• [EXCERPTED RECORDS]:
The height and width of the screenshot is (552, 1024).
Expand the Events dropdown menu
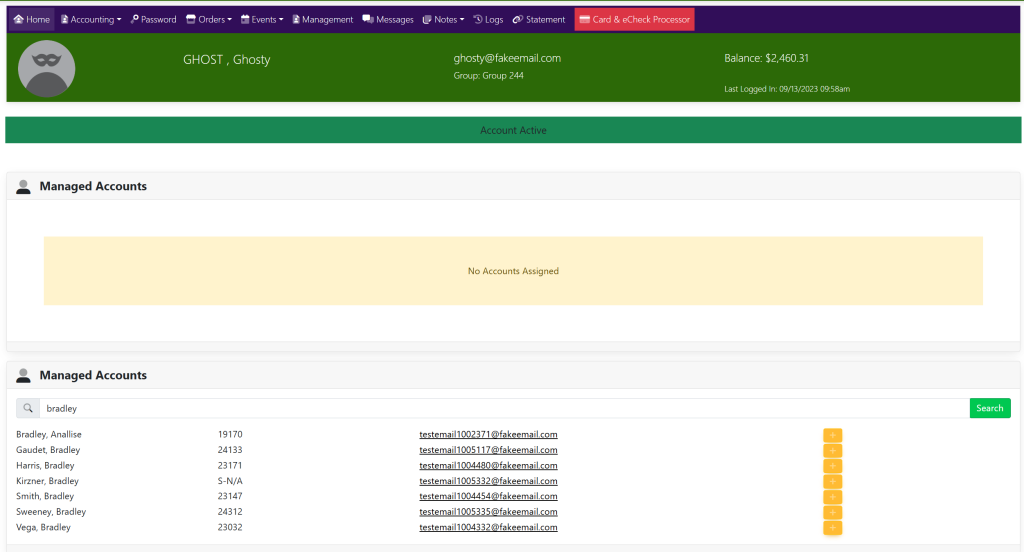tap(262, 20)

---

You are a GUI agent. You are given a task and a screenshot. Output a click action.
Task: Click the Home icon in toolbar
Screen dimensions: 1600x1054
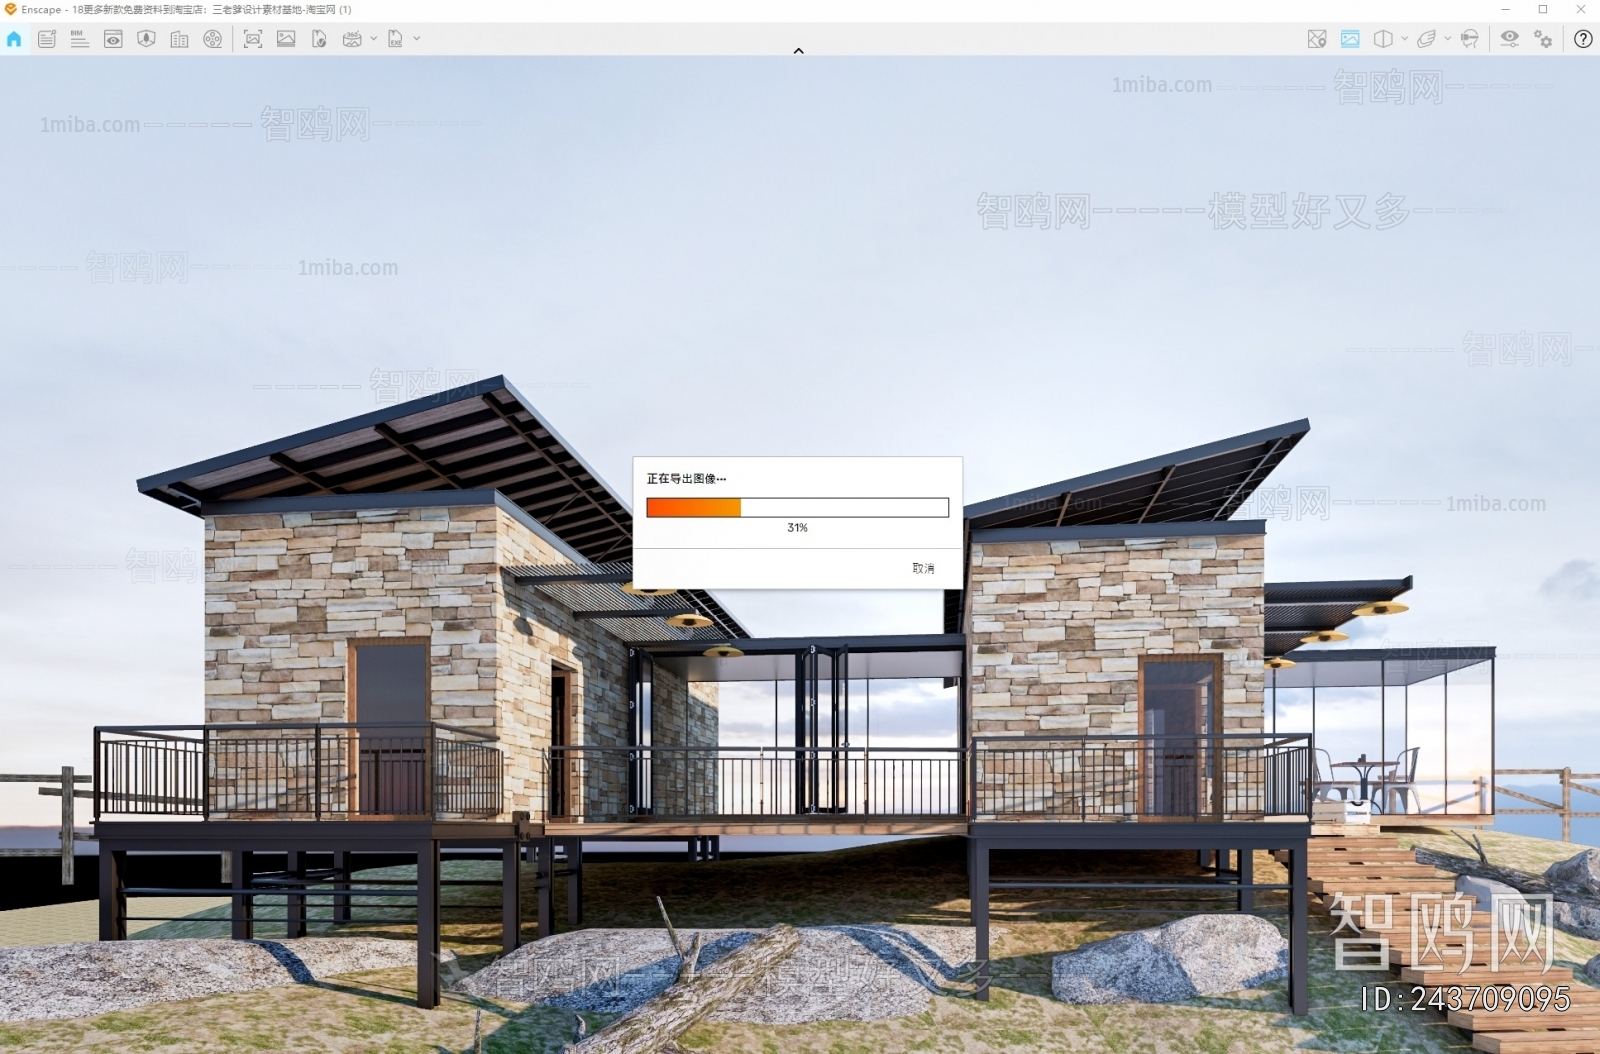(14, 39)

• [TASK DETAILS]:
Substitute "Notifications" for "Events" in the stretch of the material from the line containing "The height and" through the line containing "tap(262, 20)", leaving everything else unchanged. Reply with only those lines, and leave out the pictures.

• [ANSWER TO THE PROBLEM]:
The height and width of the screenshot is (552, 1024).
Expand the Notifications dropdown menu
tap(262, 20)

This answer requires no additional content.